第16回 大学キャンパスのレストラン 野のはなハウス
2026/1/12
第12回で紹介した分譲マンションは堺市に2棟と岸和田市に1棟を建設した。その内のひとつ堺市泉ヶ丘での説明会が終わった後、購入者だった山本研二郎さんから声をかけられた。聞いてみると彼は大阪市立大学の元学長でノーベル賞を取った山中伸弥氏は昔の教え子だというではないか。さらに杉本町キャンパスのレストランを運営してきた市立大学生協がまもなく撤退するので、新たな考え方で再建して欲しいということだった。地域の喫茶店は経験があったが学生食堂は全くの未経験、多少の不安はあったが障碍者の就労場所を増やすには絶好の機会。理事会で議論して次の様に提案することにした。
- 障碍者が一緒に働ける店にすること
- 学生がともに学べる場であること
- 大学関係者以外の地域住民も利用できること
- 酒類も提供可とすること
多くの外食産業は学生に安くておいしいものを提供したいと提案したが、野のはなはそれらと一線を画していた。審査委員会の結論は野のはなの提案が最高点。後で事務局長に聞いたところでは、障碍者と学生を結ぶという社会福祉法人ならではの着想が高い評価を得たということだった。

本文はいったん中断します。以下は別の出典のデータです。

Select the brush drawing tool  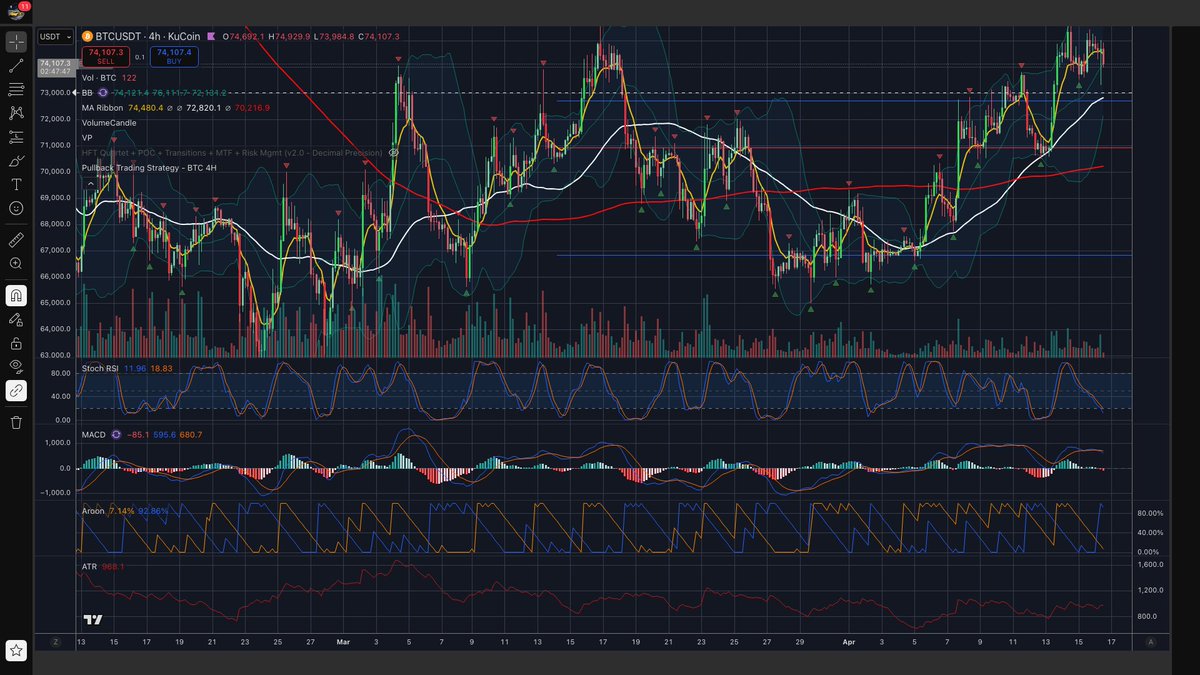click(x=16, y=161)
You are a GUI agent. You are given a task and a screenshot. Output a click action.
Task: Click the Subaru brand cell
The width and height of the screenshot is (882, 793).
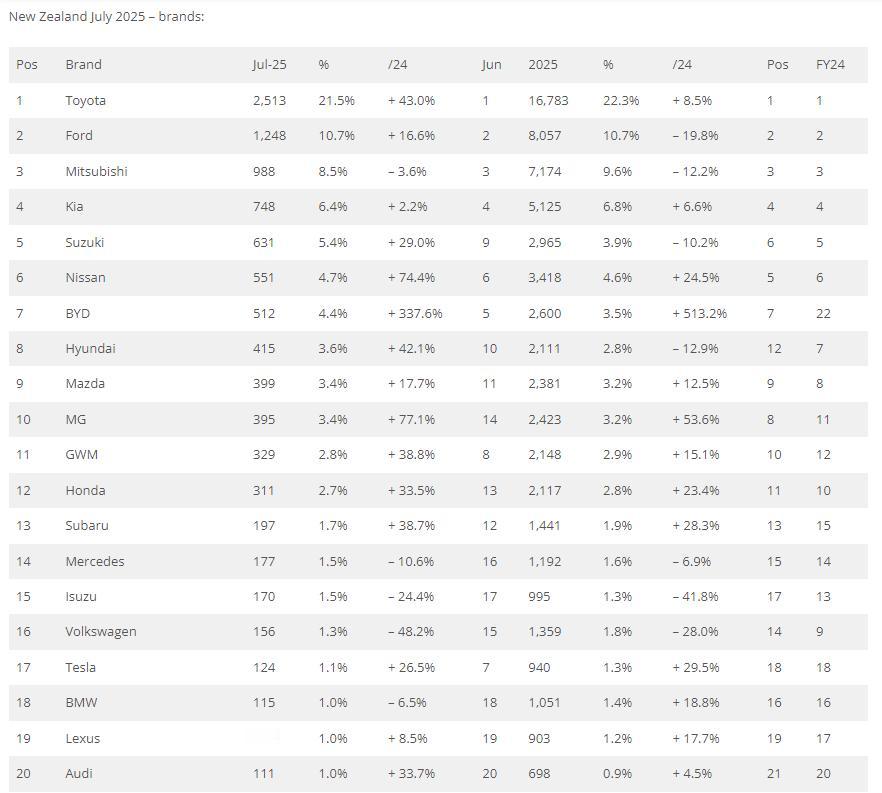click(87, 526)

レストランの名称は公募で選ばれた「野のはなハウス」と決まり、どう運営するかを生活科学部の野村先生や三浦先生達と検討を重ねた。その結果、学生たちが社会福祉士などの国家資格を得るための実習場所として利用することが決まる。このユニークな試みは各方面から注目を集めただけでなく、障碍者の就労支援事業を拡げていく上でも大きな転機になった。